Lalu Anas Urbaningrum. Manusia ini sudah sangat paham tentang teori politik karena memang pengamat politik yang hebat. Namun Anas lupa bahwa teori tentang politik bukanlah politik. Politik adalah dunia para orang hebat dan kuat. Anas harus belajar dari seniornya di HMI Akbar Tandjung jika mau berurusan dengan politik dan korupsi. Akbar mampu lolos dari belitan korupsi Dana Non-Budgeter Bulog. Memang HMI banyak menghasilkan politikus licin bak belut.
Akan tetapi, Anas lupa bahwa politik itu adalah milik Golkar. Politik adalah Golkar. Dan … korupsi adalah Golkar. Maka ketika gelombang euphoria korupsi melanda Partai Demokrat, tak disangka dan tak dinyana Anas ikut masuk ke pusaran gelombang korupsi berjamaah - bukan hanya di Demokrat, namun juga di partai lain seperti partai agama PKS dengan koruptornya ustadz Luthfi Hasan Ishaaq dan ustadzah Ahmad Fathanah - bersama Nazaruddin, Andi Mallaranngen, dan Angelina Sondakh.
Dunia politik adalah dunia orang kuat. Bukan dunia orang cengengesan seperti Angie. Dunia politik juga bukan dunia manusia bersih. Jika bersih maka akan tampak kotor di mata para politikus lain. Cerita tentang pengaplingan dana APBN menarik bagi politikus muda seperti Angie dan Anas. Cerita gelimang uang APBN bagi para anggota DPR RI pun menjadi daya tarik untuk dicoba diolah - sesuatu yang sangat dijauhi oleh politikus cerdas dan senior, seperti Golkar yang selalu korupsi dari lini ketiga atau keempat, untuk menghindari jerat hukum. Politikus muda itu seperti Angie, Anas, Andi, Nazar menjadi santapan dan umpan bagi para politikus senior.
Mereka seharusnya belajar dari Ibas, atau belajar dari Setya Novanto. Mereka menjadi orang kuat di lobby politik tingkat tinggi tanpa tersentuh oleh hukum. Maka ketika Angie dan Anas menjadi pesakitan, maka sudah menjadi hal yang wajar jika mereka menjadi tumbal politik. Mereka adalah manusia cerdas yang tak mau belajar tentang lingkungan.

◇ ◇ ◇ ◇

### Daftar Tugas
• A. Alihbahasakan kalimat berikut dari cuplikan dokumen ke dalam bahasa Inggris: "Dunia politik adalah dunia orang kuat."
• B. Tuliskan kembali secara utuh baris-baris pada bagian data, dimulai dari baris yang memuat "The image size" dan berlanjut sampai dengan baris yang memuat "click(430, 610)". Gambar tidak perlu disertakan dalam jawaban.
Cuplikan dokumen di atas tidak berkaitan dengan baris-baris yang disediakan.

### Data yang Disediakan
◇ ◇ ◇ ◇

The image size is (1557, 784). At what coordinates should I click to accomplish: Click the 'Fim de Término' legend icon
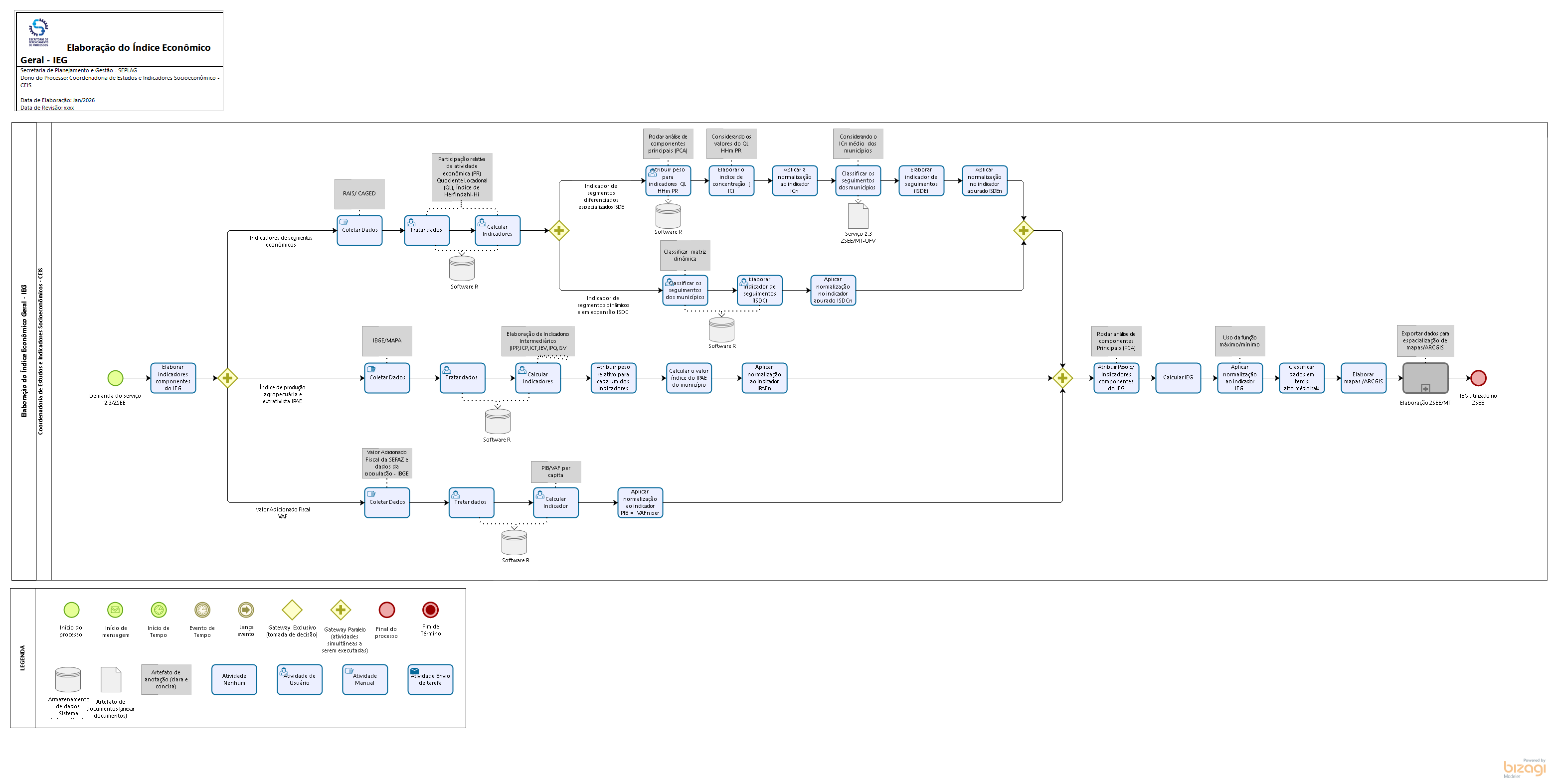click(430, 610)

◇ ◇ ◇ ◇

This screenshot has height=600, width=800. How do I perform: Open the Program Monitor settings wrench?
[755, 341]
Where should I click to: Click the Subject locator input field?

◇ ◇ ◇ ◇

### Jawaban Tiap Tugas
• A. The world of politics is a world of strong people.

• B.
The image size is (1557, 784). At what coordinates should I click to accomplish: Click the 'Fim de Término' legend icon
click(430, 610)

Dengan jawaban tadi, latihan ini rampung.